一行業人士透露,異地災備一般是指部署A、B兩個數據中心。A作為日常訪問,B作為災備。在A服務出現問題后,B首先需要進行數據核對,確保無誤后才能啟用。異地多活則是指A、B都是真實業務訪問,出現問題后可以迅速響應。
廣州e貸CTO劉顯炎認為,光纜被挖斷就像火災、地震一樣,屬不可抗拒因素。他此前供職的某互聯網企業也曾遇到過光纜被挖的情況,只是因為用戶量相對沒有支付寶大,很快就恢復了,影響范圍也沒那么大。
支付寶事件令數據災備成為熱議話題
記者就機房部署及災備等問題分別向北京及廣東的4家平臺進行詢問。從結果來看,這4家平臺都是自建系統、自行管理維護運營,主機托管在專門的IDC機房。
對于尚處初創期的P2P行業來說,云技術也是普遍的選擇。位于北京的金融工場采用的是自建的私有云技術,除主機房外,還有應用服務的云技術、數據的同城容災和異地云備份。而積木盒子運維總監汪辰表示,目前在使用阿里云作為災備的站點,同時也在“準備建設自己的災備站”。
阿里云6月1日向本報記者透露,已有近1000家P2P企業采用了阿里云的服務,其中,P2P公司最多,此外還包括證券、保險、銀行等機構。
阿里云相關人士解釋,云可以理解為對傳統機房的替換。其特點首先在于彈性擴容,也就是遇到訪問量或交易量突然增加時快速擴容,如果是自建機房,包括服務器的采購、安裝和部署,可能需要數月,同等容量擴容在云上可能半個小時就可以實現。
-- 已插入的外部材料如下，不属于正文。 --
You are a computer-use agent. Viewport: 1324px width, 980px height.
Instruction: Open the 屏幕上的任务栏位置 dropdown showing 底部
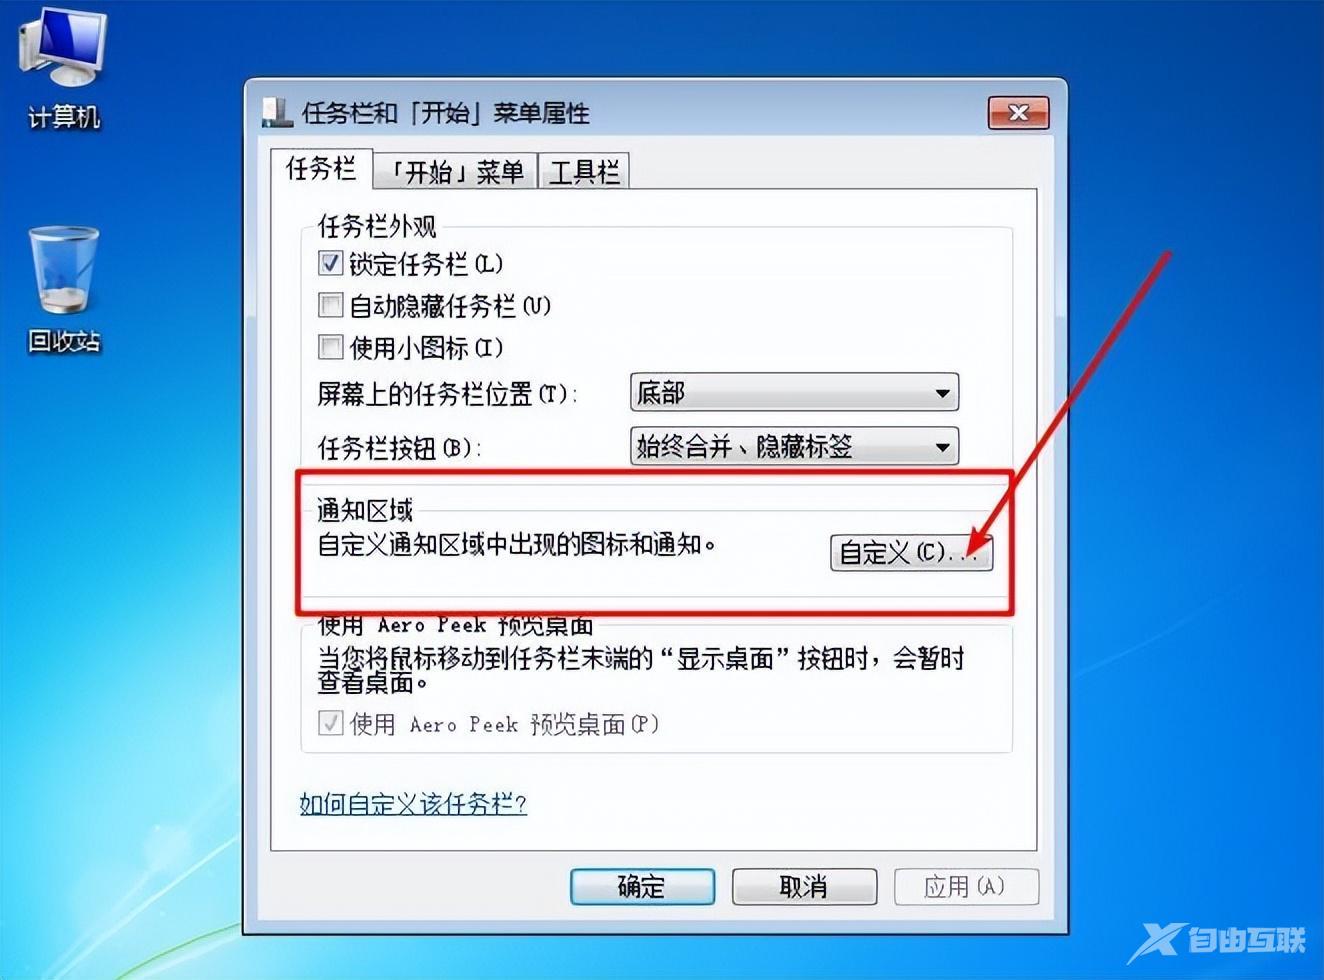point(794,392)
其次,云盾高防服務可以針對常見的DDOS攻擊提供流量清洗;再就是成本低,“比起自建機房的成本要便宜50%以上。”另外,對金融行業客戶,阿里云還提供異地災備的服務。
信息安全標準不明
對未曾經歷備災考驗的P2P來說,黑客攻擊是最為常見的網絡安全挑戰。在采訪中,4家平臺均表示受到過大面積的DDoS攻擊,但未對用戶的資金及賬戶信息造成影響。
劉顯炎認為,黑客攻擊常抱有幾種不同的目的性,一是證明自己的能力;二是同業競爭,打擊對手;再就是黑客產業鏈,有明確的利益需求。
幾家平臺提供的資料顯示,如防火墻、定期漏洞掃描、操作信息的SSL加密等安全性措施被普遍使用。
以第三方支付行業為例,連連支付CMO姚敏介紹,央行公示9家機構作為非金融機構支付服務業務的監測機構。雖然具體到各家的實際操作當中,具體流程可能不同,但2011年出臺的《非金融機構支付服務業務系統檢測認證管理規定》中對安全性檢測給出了相應的標準和檢測規范。但記者查閱幾家P2P行業自律性組織的相關文件,針對IT系統建立并沒有可供參照的詳細約束。
劉顯炎認為,對P2P的信息安全規則,可以參照金融機構來做,“畢竟涉及到錢的問題。”
汪辰表示完全贊同使用金融機構對信息安全的規定和認證,這樣可以有效地保證信息的安全。在數據的保密性、數據的使用流程監控等環節需要統一的安全標準。
雖然平臺自建系統仍然參差不齊,劉顯炎認為一些平臺直接購買第三方信息系統的做法隱藏著更大的風險。因為“關鍵數據全部在別人的手上”,同時平臺交易量及用戶規模快速擴張時難以提供相應的服務,無法滿足業務發展,可能引發風險。他判斷,這類平臺會越來少。
除了網絡安全、應用安全、數據安全之外,劉顯炎表示業務規則的設計以及用戶自身的風險也都可能產生影響。他舉例表示,有些用戶習慣于在不同網站使用統一密碼,或者使用生日、手機號等作為密碼。有些網站安全系數比較低,容易被盜號,進而影響客戶P2P平臺的賬戶安全。
姚敏也認為,目前第三方支付機構中比較常見的信息安全性事件在于用戶對信息的保護意識不夠,將個人信息隨意告訴同事、朋友或家屬。她表示,安全與多種因素相關,需要全社會共同來維護。